Later in the day, we’ll all return to London. There’s a larger church service and reception this evening. Black and white, very sophisticated. Everyone seems perfectly fine with the arrangements. These days, two ceremonies are all the rage for those who can manage the logistics, not to mention the finances. We’ve decided we will manage.

“Is everything all right?” Maggie Edgerton calls to us from the top of the stone steps. The young designer who created my outfit has also created Maggie’s dress, a subtle shade of sapphire that perfectly suits her shapely figure and still-red hair. On her head is a small head piece, a fancy, as the British like to call them. She’s wearing sensible heels; we’ll be on damp grass when Michael and Kate take their vows out of doors. Once again, I throw out my thanks to whatever forces brought us this sublime weather.

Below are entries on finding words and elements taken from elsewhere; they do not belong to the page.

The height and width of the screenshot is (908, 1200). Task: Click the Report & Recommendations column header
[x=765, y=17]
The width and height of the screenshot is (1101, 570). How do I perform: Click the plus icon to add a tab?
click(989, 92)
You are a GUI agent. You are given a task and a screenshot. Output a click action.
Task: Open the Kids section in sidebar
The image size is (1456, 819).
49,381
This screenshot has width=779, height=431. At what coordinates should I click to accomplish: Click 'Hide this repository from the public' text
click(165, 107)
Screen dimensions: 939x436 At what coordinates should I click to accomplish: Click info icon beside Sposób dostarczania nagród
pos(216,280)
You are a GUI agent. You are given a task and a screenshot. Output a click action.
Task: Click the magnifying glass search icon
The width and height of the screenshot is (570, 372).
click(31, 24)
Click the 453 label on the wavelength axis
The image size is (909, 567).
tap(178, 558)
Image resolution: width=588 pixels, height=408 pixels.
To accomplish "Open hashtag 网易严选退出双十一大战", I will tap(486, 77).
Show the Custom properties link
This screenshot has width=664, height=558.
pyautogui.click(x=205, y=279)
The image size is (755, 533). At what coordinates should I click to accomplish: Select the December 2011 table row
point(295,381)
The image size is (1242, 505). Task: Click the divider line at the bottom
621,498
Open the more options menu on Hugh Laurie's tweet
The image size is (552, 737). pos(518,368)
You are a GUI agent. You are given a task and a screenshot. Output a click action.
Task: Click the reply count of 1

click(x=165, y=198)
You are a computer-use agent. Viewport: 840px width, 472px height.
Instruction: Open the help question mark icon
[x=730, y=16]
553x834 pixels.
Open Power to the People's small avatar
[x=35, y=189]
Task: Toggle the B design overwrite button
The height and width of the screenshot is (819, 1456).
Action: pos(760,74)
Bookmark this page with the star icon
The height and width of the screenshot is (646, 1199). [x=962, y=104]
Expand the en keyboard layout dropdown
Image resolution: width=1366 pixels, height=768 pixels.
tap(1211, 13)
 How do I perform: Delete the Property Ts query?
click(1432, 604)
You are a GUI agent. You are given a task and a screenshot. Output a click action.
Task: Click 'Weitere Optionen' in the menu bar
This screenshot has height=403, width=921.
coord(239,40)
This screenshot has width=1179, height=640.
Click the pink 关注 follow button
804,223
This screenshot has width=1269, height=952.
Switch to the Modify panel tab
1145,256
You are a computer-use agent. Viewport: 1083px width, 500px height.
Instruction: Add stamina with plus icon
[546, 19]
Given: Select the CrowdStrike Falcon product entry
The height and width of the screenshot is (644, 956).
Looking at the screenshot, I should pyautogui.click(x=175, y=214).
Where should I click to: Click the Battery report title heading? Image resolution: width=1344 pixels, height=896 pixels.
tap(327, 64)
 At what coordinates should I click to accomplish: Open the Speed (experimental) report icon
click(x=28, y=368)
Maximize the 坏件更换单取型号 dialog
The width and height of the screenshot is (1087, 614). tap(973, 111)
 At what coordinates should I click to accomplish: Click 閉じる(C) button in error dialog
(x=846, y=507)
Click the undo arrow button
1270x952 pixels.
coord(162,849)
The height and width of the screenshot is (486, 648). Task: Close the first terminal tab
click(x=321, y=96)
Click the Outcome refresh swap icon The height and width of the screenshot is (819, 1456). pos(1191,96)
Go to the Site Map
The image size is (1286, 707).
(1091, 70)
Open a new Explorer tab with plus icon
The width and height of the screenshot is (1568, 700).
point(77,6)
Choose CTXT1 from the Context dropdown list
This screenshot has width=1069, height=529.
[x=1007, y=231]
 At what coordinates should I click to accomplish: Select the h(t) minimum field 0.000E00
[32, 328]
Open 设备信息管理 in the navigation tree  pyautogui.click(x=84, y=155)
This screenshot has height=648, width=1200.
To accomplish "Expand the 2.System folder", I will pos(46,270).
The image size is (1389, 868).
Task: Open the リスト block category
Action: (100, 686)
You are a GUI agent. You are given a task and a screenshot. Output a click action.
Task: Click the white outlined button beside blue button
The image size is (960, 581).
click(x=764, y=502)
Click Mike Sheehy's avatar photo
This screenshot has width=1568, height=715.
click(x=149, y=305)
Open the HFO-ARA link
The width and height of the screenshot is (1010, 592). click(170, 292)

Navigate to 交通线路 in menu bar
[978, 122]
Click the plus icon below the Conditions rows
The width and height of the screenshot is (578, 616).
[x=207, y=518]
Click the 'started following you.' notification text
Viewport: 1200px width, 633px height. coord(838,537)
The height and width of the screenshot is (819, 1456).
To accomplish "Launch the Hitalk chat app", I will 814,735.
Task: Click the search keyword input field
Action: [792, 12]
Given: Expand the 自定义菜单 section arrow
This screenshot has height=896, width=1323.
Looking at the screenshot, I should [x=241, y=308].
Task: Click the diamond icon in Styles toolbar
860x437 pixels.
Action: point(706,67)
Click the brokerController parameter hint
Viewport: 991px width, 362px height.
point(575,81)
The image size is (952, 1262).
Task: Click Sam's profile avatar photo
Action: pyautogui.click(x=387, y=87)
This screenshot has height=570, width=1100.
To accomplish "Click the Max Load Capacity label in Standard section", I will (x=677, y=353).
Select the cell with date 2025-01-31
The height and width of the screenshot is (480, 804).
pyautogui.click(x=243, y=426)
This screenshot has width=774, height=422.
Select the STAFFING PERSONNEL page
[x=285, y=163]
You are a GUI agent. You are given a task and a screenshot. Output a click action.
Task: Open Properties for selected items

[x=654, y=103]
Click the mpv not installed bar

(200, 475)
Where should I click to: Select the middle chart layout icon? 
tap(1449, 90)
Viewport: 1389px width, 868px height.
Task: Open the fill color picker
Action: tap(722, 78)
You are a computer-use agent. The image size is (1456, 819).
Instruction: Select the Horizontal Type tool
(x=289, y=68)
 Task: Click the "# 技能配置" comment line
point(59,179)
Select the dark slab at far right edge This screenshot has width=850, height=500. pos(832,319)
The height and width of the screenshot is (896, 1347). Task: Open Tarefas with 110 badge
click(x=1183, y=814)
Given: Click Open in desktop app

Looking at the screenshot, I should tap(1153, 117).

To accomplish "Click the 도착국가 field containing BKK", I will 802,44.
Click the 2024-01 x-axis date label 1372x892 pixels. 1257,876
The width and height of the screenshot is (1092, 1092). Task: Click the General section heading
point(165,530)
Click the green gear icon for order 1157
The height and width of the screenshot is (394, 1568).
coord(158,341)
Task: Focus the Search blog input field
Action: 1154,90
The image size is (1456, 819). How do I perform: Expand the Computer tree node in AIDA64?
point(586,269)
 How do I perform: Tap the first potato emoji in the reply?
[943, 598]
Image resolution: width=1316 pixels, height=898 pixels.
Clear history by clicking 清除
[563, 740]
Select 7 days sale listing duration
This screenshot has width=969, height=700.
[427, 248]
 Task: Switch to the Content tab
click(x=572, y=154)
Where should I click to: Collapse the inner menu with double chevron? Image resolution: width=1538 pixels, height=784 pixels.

“We’re fine. Just coming up.”

My mother appears at Maggie’s side. Her white-blonde hair is cut short, flattering her remarkably unlined face. She wears a vivid shade of royal blue. There’s nothing subtle about the color choice or about her dress. The fitted crepe dress has a deeply asymmetrical neckline. The material gathers at one hip and falls in gentle folds. I’ve never seen a woman over twenty-five in heels as high as the ones she wears. Like Maggie, she has added a fancy. Hers is exceptionally ornate and adds another two inches to her height. Somehow, she pulls it off.

“She looks as if she’s about to set sail,” Brian whispers. I choke back my laughter.

“Suzanne, what on earth are you doing?” my mother yells. “Come up here and change your shoes. The guests are starting to arrive.” Lisette speaks like the mother of a young child rather than a middle-aged woman who is about to see her own grown son wed. She’s the mother I never had. The mother I now have.

I stand and face the bay. In just half an hour, we will gather at the bottom of the ancient steps that lead up the steep hill to the stone cottage, the sea at our backs. The wedding party will descend: Kate’s cousin Amy as maid of honor, Widgy escorting his mother, and my son, who not six months ago lay near death. Then the glorious bride, dressed in a pale blue confection of silk organza and seed pearls, will appear on the arm of her father. These people will be part of my family going forward. The very idea swells my heart.

We’ll do it all again in London, but this ceremony is the one I will hold close to my heart. I will mark every detail and note every moment of joy. The bad memories, when they escape from their temporary prison, will at least have competition.

I take Brian’s hand and move to the stairs. “Let’s go marry our son, shall we?”